— start —

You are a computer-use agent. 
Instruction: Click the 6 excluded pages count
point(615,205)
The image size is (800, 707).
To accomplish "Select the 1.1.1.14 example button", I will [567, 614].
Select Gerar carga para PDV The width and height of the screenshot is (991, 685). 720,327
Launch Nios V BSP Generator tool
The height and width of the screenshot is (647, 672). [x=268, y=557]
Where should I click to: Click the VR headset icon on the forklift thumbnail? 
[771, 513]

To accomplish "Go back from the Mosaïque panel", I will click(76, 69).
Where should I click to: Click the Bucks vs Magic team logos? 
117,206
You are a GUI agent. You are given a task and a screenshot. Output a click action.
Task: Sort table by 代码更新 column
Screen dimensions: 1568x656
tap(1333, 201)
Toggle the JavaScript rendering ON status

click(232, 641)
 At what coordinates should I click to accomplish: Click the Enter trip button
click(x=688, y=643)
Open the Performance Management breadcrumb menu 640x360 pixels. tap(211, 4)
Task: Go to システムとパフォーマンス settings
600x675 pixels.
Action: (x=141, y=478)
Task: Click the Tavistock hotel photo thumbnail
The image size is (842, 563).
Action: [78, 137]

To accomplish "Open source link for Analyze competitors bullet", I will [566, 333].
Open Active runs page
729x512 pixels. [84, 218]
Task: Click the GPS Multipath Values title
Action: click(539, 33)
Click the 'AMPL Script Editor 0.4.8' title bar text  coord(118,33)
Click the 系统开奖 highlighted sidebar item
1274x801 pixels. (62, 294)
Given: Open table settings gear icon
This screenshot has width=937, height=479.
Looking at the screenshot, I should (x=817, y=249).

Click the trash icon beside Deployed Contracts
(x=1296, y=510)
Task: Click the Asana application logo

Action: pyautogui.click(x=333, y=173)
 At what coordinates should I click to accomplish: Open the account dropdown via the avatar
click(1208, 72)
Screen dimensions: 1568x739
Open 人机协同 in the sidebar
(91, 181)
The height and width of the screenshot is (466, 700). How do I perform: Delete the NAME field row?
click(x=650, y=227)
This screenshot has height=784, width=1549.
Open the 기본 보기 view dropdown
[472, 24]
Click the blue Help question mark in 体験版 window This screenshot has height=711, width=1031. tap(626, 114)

— end —

INSTRUCTIONS FOR THE TASK >> Copy out every line of the entries above word for word.

EXERCISE SOLUTION >>
You are a computer-use agent. 
Instruction: Click the 6 excluded pages count
point(615,205)
The image size is (800, 707).
To accomplish "Select the 1.1.1.14 example button", I will [567, 614].
Select Gerar carga para PDV The width and height of the screenshot is (991, 685). 720,327
Launch Nios V BSP Generator tool
The height and width of the screenshot is (647, 672). [x=268, y=557]
Where should I click to: Click the VR headset icon on the forklift thumbnail? 
[771, 513]

To accomplish "Go back from the Mosaïque panel", I will click(76, 69).
Where should I click to: Click the Bucks vs Magic team logos? 
117,206
You are a GUI agent. You are given a task and a screenshot. Output a click action.
Task: Sort table by 代码更新 column
Screen dimensions: 1568x656
tap(1333, 201)
Toggle the JavaScript rendering ON status

click(232, 641)
 At what coordinates should I click to accomplish: Click the Enter trip button
click(x=688, y=643)
Open the Performance Management breadcrumb menu 640x360 pixels. tap(211, 4)
Task: Go to システムとパフォーマンス settings
600x675 pixels.
Action: (x=141, y=478)
Task: Click the Tavistock hotel photo thumbnail
The image size is (842, 563).
Action: [78, 137]

To accomplish "Open source link for Analyze competitors bullet", I will [566, 333].
Open Active runs page
729x512 pixels. [84, 218]
Task: Click the GPS Multipath Values title
Action: click(539, 33)
Click the 'AMPL Script Editor 0.4.8' title bar text  coord(118,33)
Click the 系统开奖 highlighted sidebar item
1274x801 pixels. (62, 294)
Given: Open table settings gear icon
This screenshot has width=937, height=479.
Looking at the screenshot, I should (x=817, y=249).

Click the trash icon beside Deployed Contracts
(x=1296, y=510)
Task: Click the Asana application logo

Action: pyautogui.click(x=333, y=173)
 At what coordinates should I click to accomplish: Open the account dropdown via the avatar
click(1208, 72)
Screen dimensions: 1568x739
Open 人机协同 in the sidebar
(91, 181)
The height and width of the screenshot is (466, 700). How do I perform: Delete the NAME field row?
click(x=650, y=227)
This screenshot has height=784, width=1549.
Open the 기본 보기 view dropdown
[472, 24]
Click the blue Help question mark in 体験版 window This screenshot has height=711, width=1031. tap(626, 114)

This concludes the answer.